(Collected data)

▬▬▬▬▬▬

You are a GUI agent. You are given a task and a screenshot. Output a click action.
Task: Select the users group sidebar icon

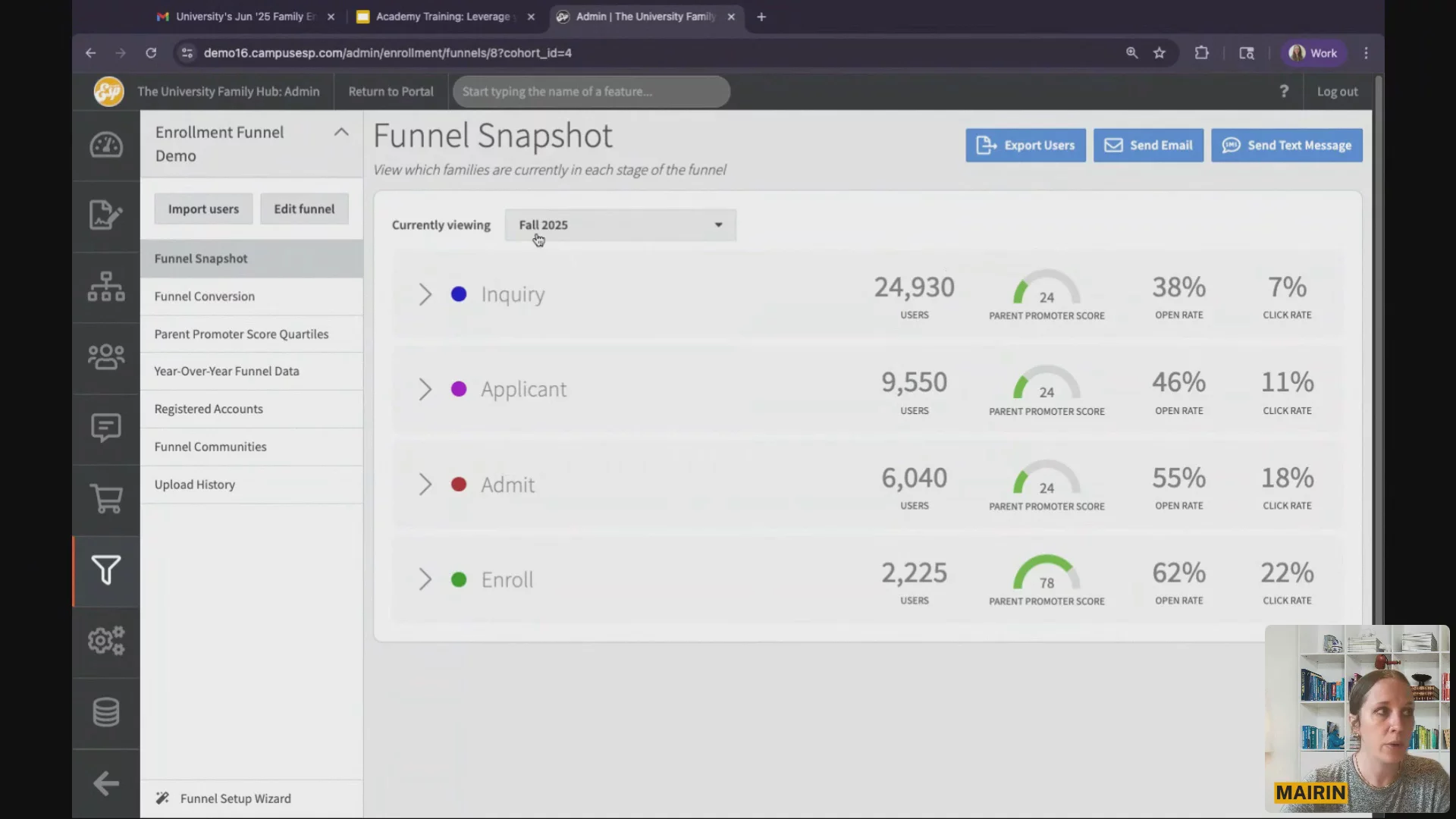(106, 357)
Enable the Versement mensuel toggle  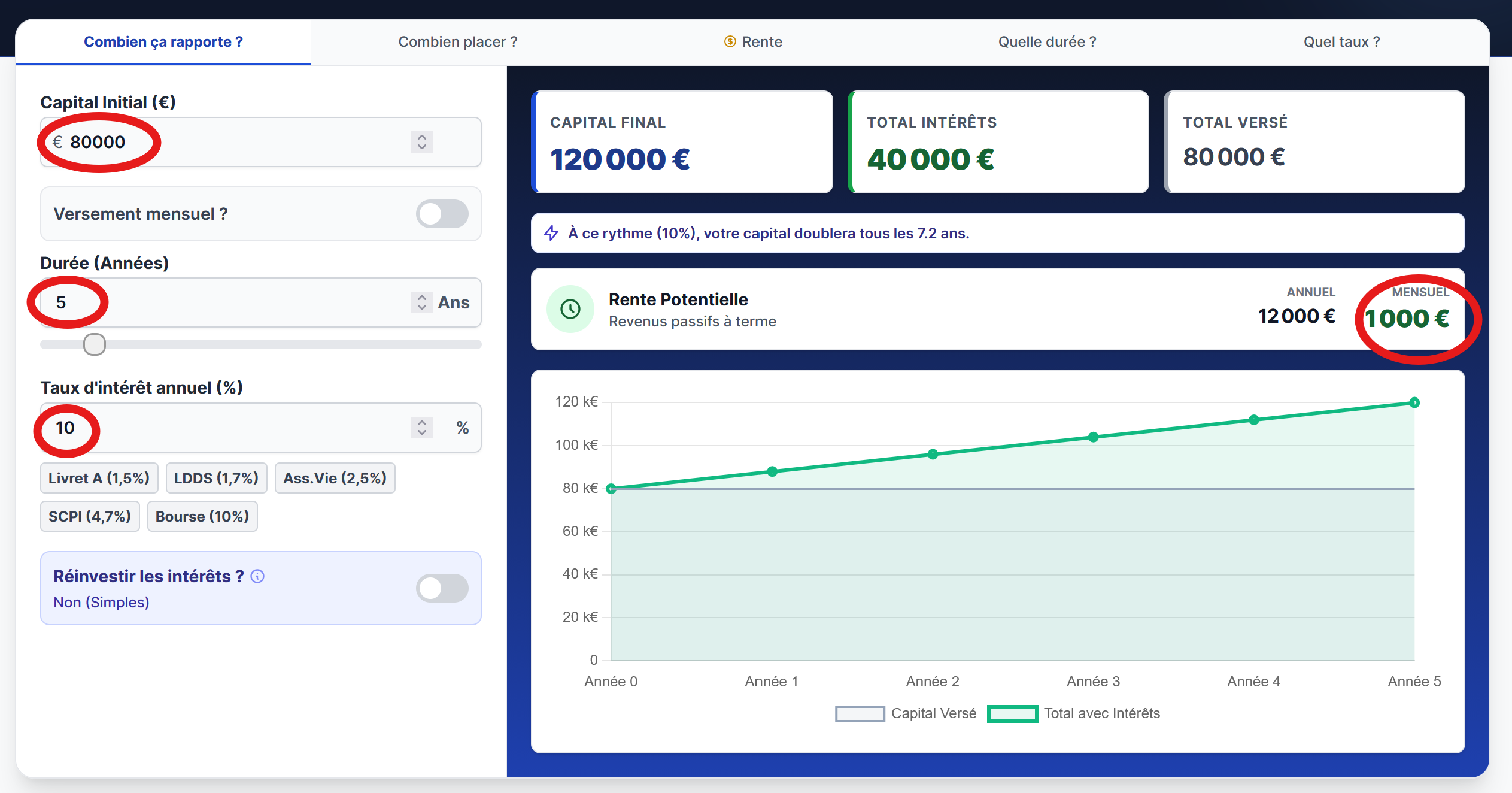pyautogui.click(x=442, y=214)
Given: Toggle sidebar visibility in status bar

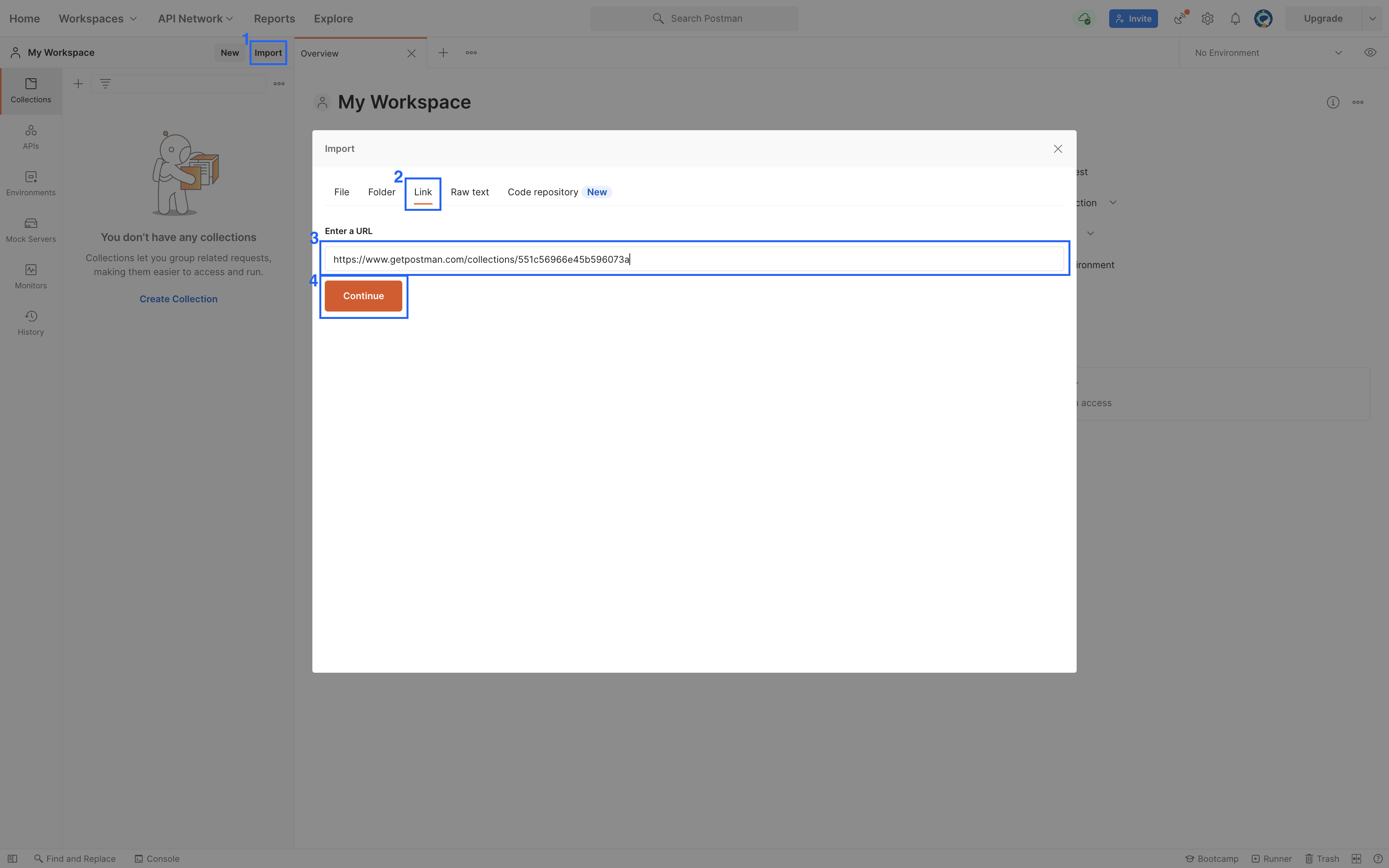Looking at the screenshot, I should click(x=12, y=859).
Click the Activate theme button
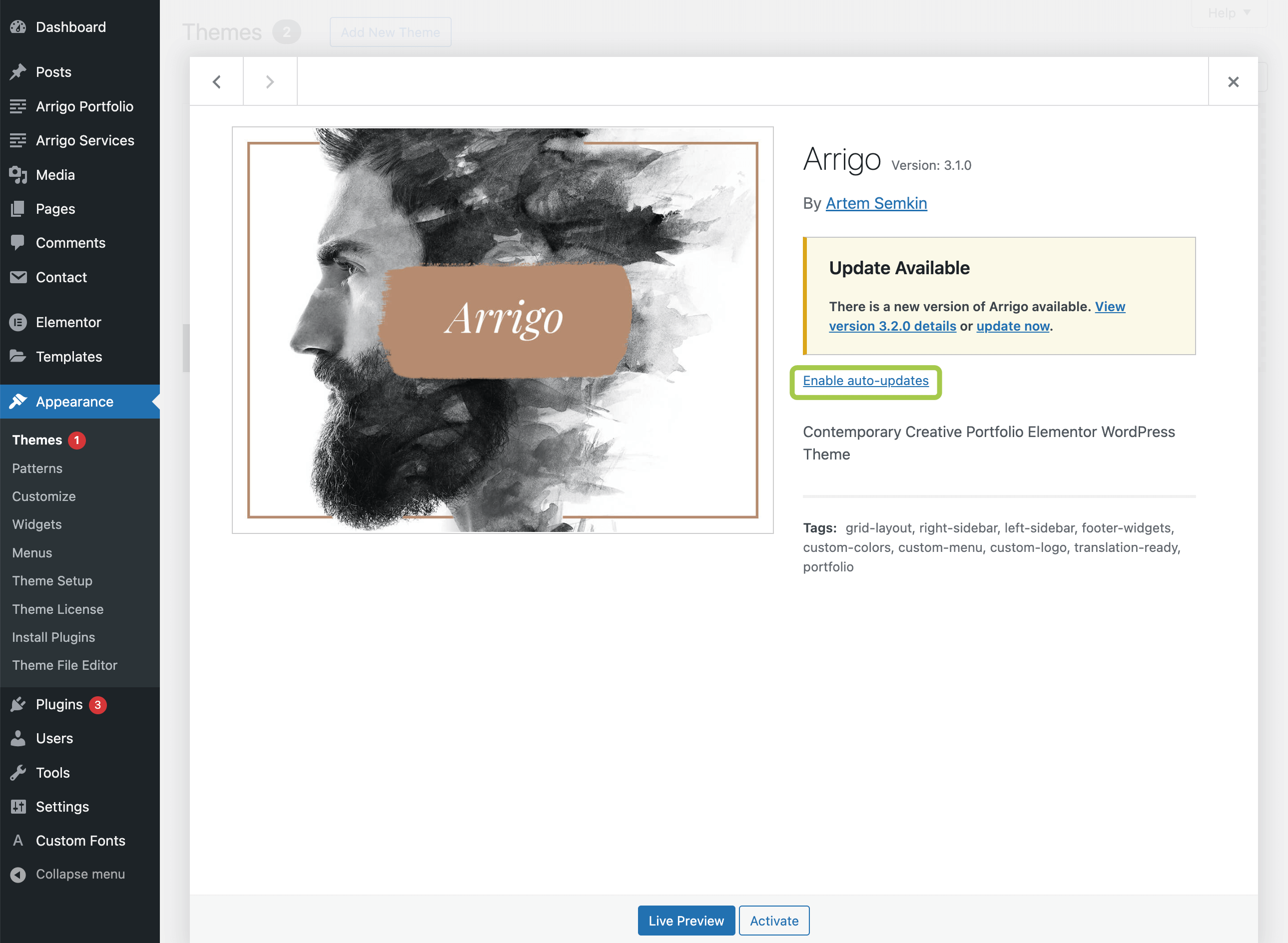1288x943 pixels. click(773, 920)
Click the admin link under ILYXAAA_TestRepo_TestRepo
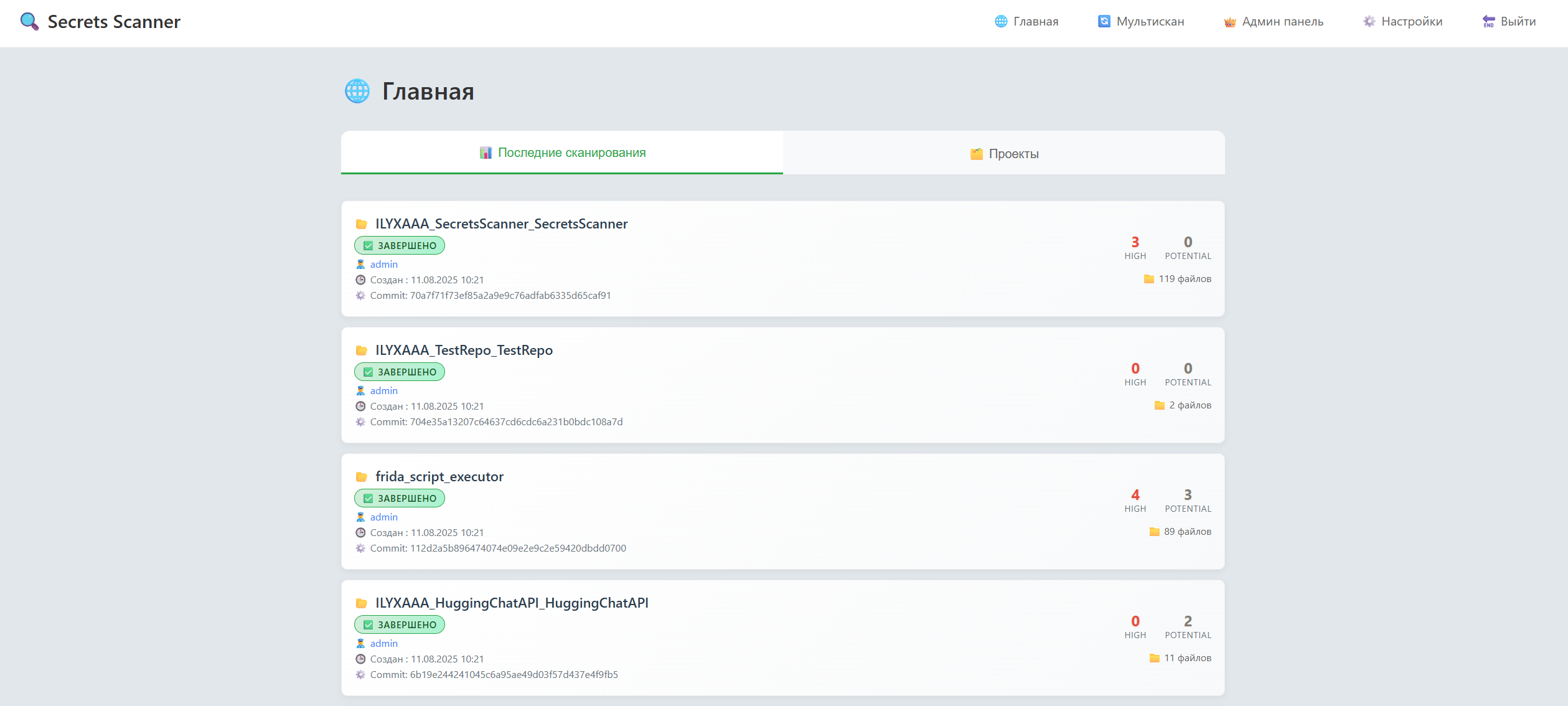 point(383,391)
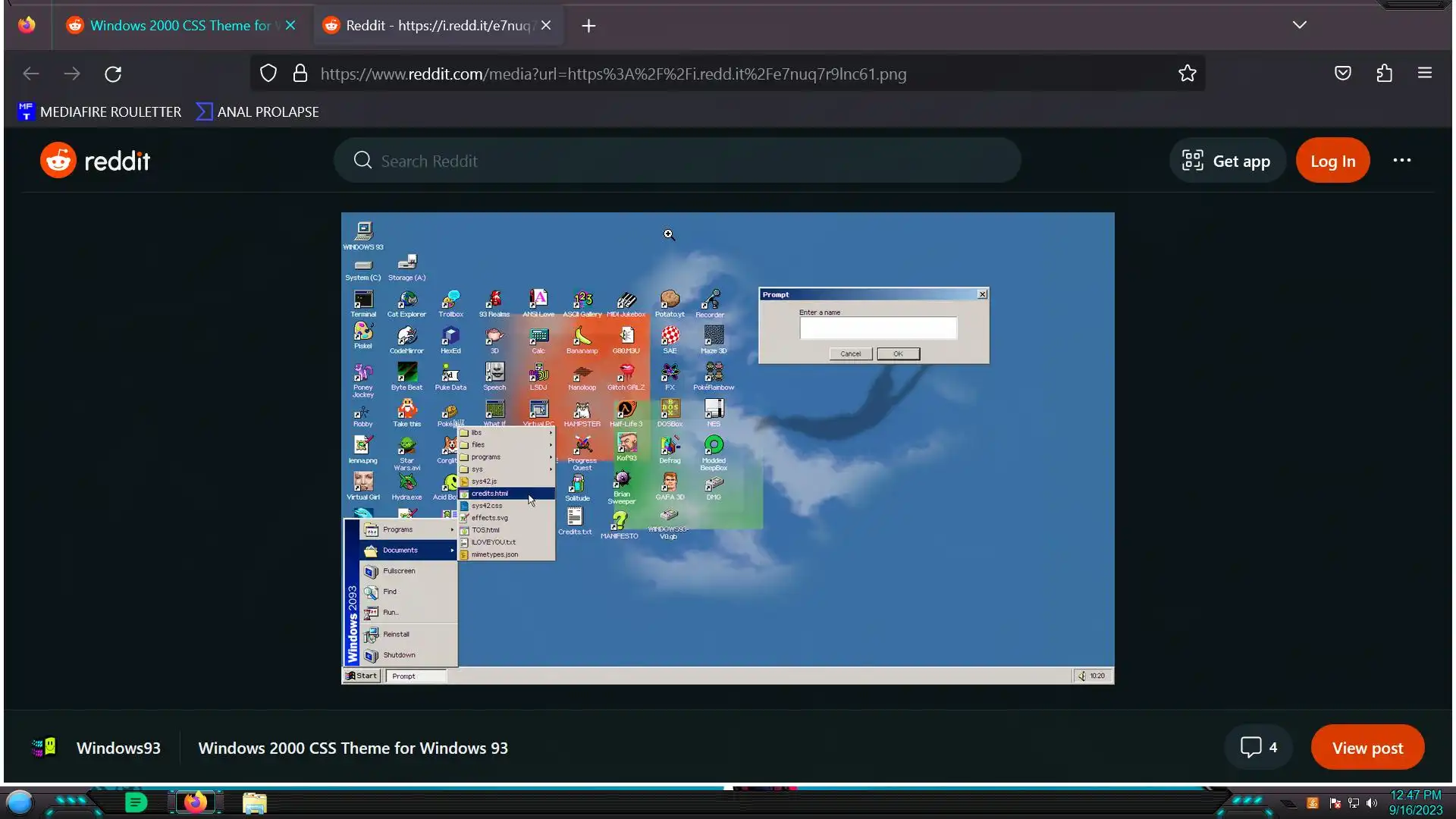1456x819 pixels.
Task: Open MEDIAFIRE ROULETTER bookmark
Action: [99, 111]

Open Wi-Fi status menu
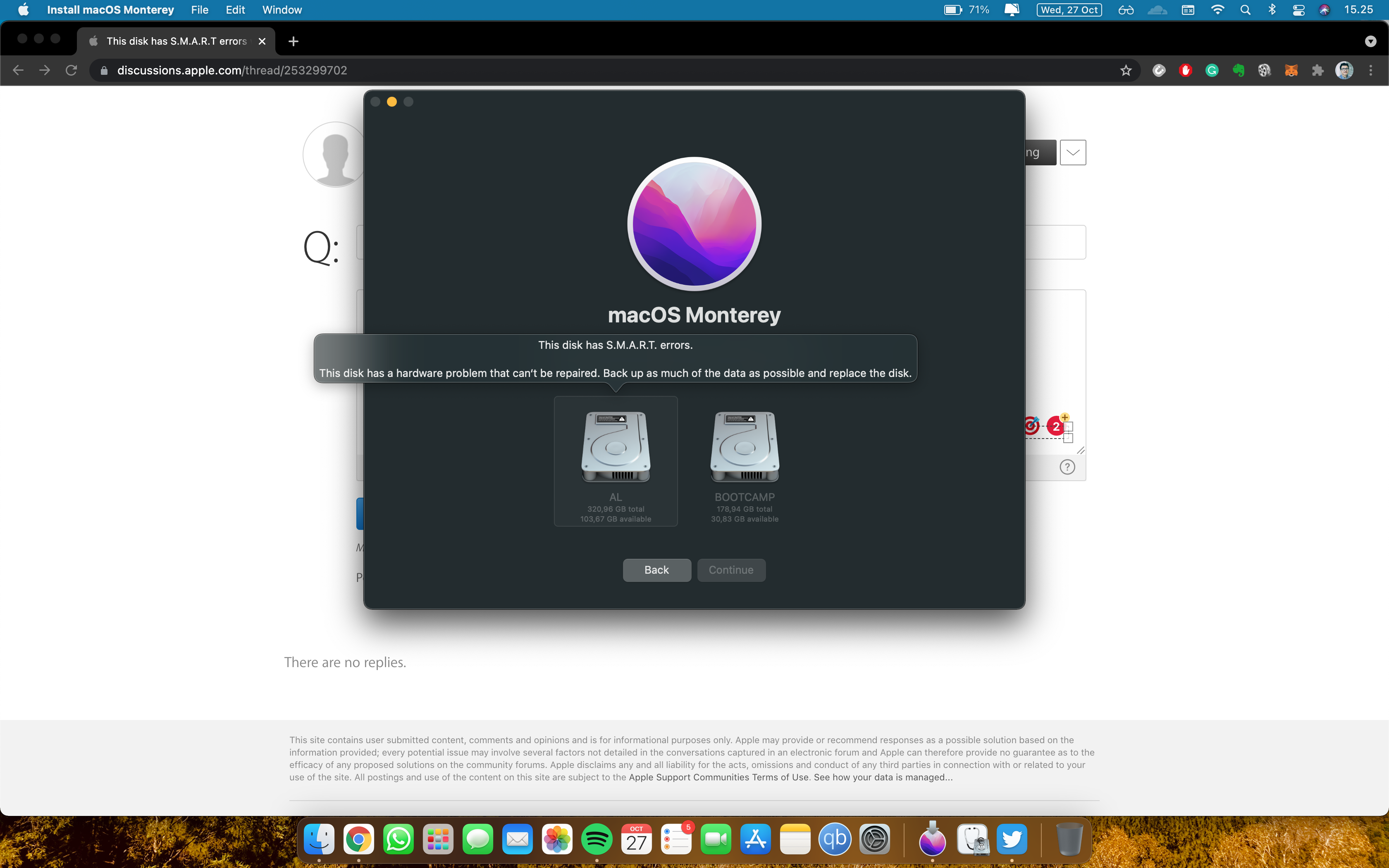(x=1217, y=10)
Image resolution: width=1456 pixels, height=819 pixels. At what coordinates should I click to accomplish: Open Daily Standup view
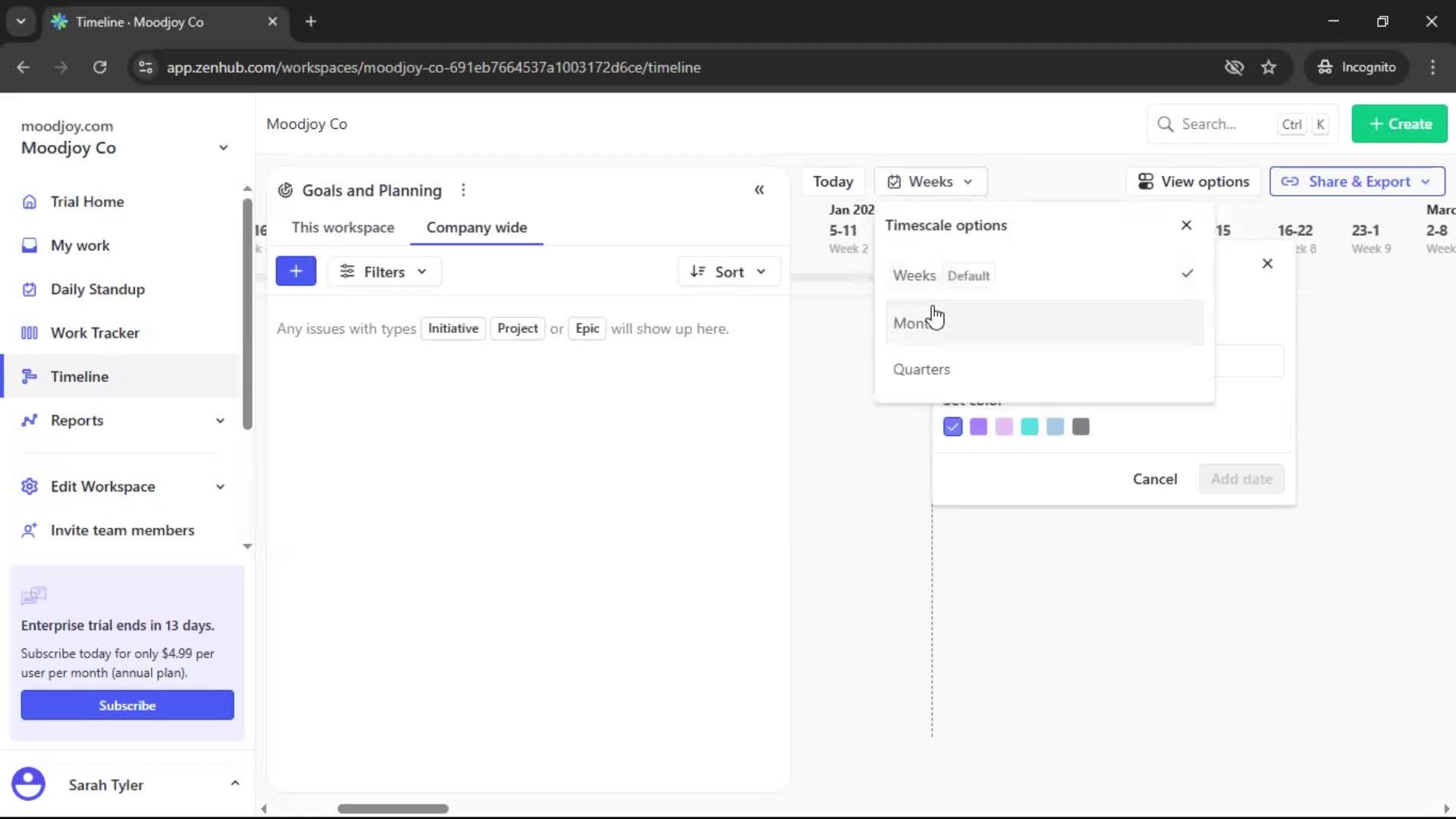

▬▬▬▬▬▬

With the pictures left out, copy exactly the lines from the line holding "Click the admin" through the final line of the records, including both.

> **TASK ANSWER**
Click the admin link under ILYXAAA_TestRepo_TestRepo
 point(383,391)
1456x819 pixels.
Task: Open MEDIAFIRE ROULETTER bookmark
Action: [99, 111]

Open Wi-Fi status menu
(x=1217, y=10)
Image resolution: width=1456 pixels, height=819 pixels. At what coordinates should I click to accomplish: Open Daily Standup view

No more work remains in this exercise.